Copy the lines below exactly. Start at the first and finish with the line containing "The image size is (812, 1280).".

- - - - -

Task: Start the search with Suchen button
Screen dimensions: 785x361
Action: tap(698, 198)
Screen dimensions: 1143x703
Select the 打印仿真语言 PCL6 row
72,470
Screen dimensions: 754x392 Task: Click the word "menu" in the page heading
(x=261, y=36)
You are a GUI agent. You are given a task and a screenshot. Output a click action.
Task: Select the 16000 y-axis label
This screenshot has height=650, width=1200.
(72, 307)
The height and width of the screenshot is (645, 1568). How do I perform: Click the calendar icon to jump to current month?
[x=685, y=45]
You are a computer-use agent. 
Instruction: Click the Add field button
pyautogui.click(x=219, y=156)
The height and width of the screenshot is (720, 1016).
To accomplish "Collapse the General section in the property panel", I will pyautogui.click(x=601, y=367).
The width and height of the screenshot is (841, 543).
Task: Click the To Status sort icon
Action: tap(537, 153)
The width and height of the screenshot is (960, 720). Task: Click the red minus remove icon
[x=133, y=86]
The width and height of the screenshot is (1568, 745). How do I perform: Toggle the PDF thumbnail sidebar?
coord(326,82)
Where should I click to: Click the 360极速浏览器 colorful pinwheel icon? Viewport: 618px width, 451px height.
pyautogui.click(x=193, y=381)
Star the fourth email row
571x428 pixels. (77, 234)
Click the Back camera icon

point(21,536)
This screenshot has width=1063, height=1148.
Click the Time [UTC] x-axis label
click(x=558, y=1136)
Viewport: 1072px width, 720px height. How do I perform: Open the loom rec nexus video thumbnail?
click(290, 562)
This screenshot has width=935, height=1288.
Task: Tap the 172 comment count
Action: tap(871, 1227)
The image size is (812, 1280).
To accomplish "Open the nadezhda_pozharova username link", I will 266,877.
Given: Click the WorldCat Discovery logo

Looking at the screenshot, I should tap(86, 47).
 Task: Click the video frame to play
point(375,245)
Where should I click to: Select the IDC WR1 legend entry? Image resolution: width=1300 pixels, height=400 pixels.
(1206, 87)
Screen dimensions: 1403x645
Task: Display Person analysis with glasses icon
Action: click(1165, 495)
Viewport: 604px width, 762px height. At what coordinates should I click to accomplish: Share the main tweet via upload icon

- - - - -

Response
Task: Start the search with Suchen button
Screen dimensions: 785x361
Action: tap(698, 198)
Screen dimensions: 1143x703
Select the 打印仿真语言 PCL6 row
72,470
Screen dimensions: 754x392 Task: Click the word "menu" in the page heading
(x=261, y=36)
You are a GUI agent. You are given a task and a screenshot. Output a click action.
Task: Select the 16000 y-axis label
This screenshot has height=650, width=1200.
(72, 307)
The height and width of the screenshot is (645, 1568). How do I perform: Click the calendar icon to jump to current month?
[x=685, y=45]
You are a computer-use agent. 
Instruction: Click the Add field button
pyautogui.click(x=219, y=156)
The height and width of the screenshot is (720, 1016).
To accomplish "Collapse the General section in the property panel", I will pyautogui.click(x=601, y=367).
The width and height of the screenshot is (841, 543).
Task: Click the To Status sort icon
Action: tap(537, 153)
The width and height of the screenshot is (960, 720). Task: Click the red minus remove icon
[x=133, y=86]
The width and height of the screenshot is (1568, 745). How do I perform: Toggle the PDF thumbnail sidebar?
coord(326,82)
Where should I click to: Click the 360极速浏览器 colorful pinwheel icon? Viewport: 618px width, 451px height.
pyautogui.click(x=193, y=381)
Star the fourth email row
571x428 pixels. (77, 234)
Click the Back camera icon

point(21,536)
This screenshot has width=1063, height=1148.
Click the Time [UTC] x-axis label
click(x=558, y=1136)
Viewport: 1072px width, 720px height. How do I perform: Open the loom rec nexus video thumbnail?
click(290, 562)
This screenshot has width=935, height=1288.
Task: Tap the 172 comment count
Action: tap(871, 1227)
The image size is (812, 1280).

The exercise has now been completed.